Si el problema es que un hijo no te quiere hablar ni hay que mostrar la misma actuación (sería ser infantil, ponerse a su altura) ni agobiarle. Normalmente se pasa con el tiempo y mantener la relación cordial entre los esposos y la coordinación es fundamental. Si los progenitores se enfrentan perjudicarán más aún a los hijos y en muchos casos el problema es la mala relación de los progenitores.

En caso de persistir o percibir actitudes inadecuadas, no cabrá otra opción que acudir a un profesional, lo mejor es un psicólogo experto en problemas infantiles y en familias separadas.

Será muy diferente el enfoque de que nuestro hijo no quiera hablar con nosotros que con el otro progenitor, su madre o su padre.

Mi hijo no quiere hablar con su padre o su madre

Cuando el niño tiene reticencia a relacionarse con el otro progenitor, sea la madre o el padre, debemos de predisponer positivamente al hijo a mejorar poco a poco la relación con su padre o madre.

Por mucho que hagamos nosotros, si el problema es respecto del otro cónyuge, el que tiene que tomar medidas es él o ella.

Lo que no se debe es engañar al niño con proyectos o planes que no dependen de nosotros y que para el caso de que no se cumplan las expectativas del niño, en vez de mejorar la relación, el niño se puede frustrar y será aún peor esa situación.
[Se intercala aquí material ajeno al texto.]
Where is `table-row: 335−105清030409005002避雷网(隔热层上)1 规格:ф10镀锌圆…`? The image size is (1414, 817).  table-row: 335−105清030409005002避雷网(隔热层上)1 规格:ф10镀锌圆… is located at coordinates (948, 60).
Mi hijo no quiere hablar conmigo

Cuando el problema es en primera persona y nuestro hijo al progenitor que rechaza es a nosotros, será aún más doloroso y nos puede crear una gran impotencia.

No es lo mismo ver el problema respecto del otro progenitor que respecto de nosotros mismos.

No es que haya una opción mejor o peor, pues ambos casos son idénticos, el rechazo del menor a uno de los progenitores, no será peor que el hijo rechace a su padre o su madre, es la misma situación y el menor y los progenitores tienen el mismo derecho a relacionarse y ambos son igualmente necesarios sin distinción.

La vida da muchas vueltas y lo que cambia será el enfoque subjetivo de cada uno de los esposos.

Hay que luchar y esforzarnos por mejorar la relación con ambos seamos nosotros el progenitor rechazado, o el otro. Evidentemente nos dolerá más si las sufrimos en primera persona, pero la situación es la misma y la solución será la misma.

Mediación familiar, paciencia y de no ser suficiente, mediación profesional.